Early adoption of ASU 2020-06

FINANCIAL REPORTING INSIGHTS  | 

Authored by RSM US LLP


In 2020, the Financial Accounting Standards Board issued Accounting Standards Update (ASU) 2020-06, Debt—Debt with Conversion and Other Options (Subtopic 470-20) and Derivatives and Hedging—Contracts in Entity’s Own Equity (Subtopic 815-40): Accounting for Convertible Instruments and Contracts in an Entity’s Own Equity, to address the complexity in accounting for certain financial instruments with characteristics of liabilities and equity. Amongst other provisions, the amendments in this ASU significantly change the guidance on the issuer’s accounting for convertible instruments and the guidance on the derivative scope exception for contracts in an entity’s own equity such that fewer conversion features will require separate recognition, and fewer freestanding instruments, like warrants, will require liability treatment. Refer to our white paper, Accounting simplifications for convertible instruments and warrants, for additional information.
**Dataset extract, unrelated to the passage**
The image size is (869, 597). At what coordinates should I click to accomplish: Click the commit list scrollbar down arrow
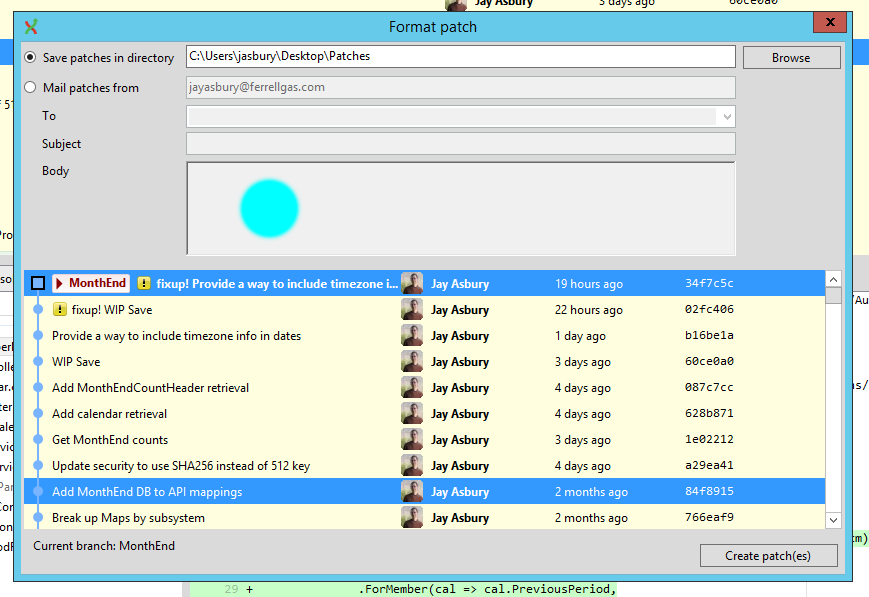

While the ASU does not start coming into effect for any entities until fiscal years beginning after December 15, 2021 (including interim periods), early adoption is permitted, as early as fiscal years (including interim periods) beginning after December 15, 2020. (In other words, the guidance should be adopted as of the beginning of an entity’s fiscal year such that calendar-year-end SEC filers seeking to early adopt would need to do so with their first-quarter Form 10-Q). Certain entities can early adopt the amendments for convertible instruments that include a down round feature for fiscal years beginning after December 15, 2019. Given the intent of the ASU to simplify the accounting for convertible instruments and warrants, we expect entities may be interested in early adopting, but before doing so should carefully consider all of the ASU’s provisions. We recently updated our white paper to discuss uncertainty associated with the interaction of the revised guidance in Subtopic 815-40 with the SEC’s guidance on redeemable securities.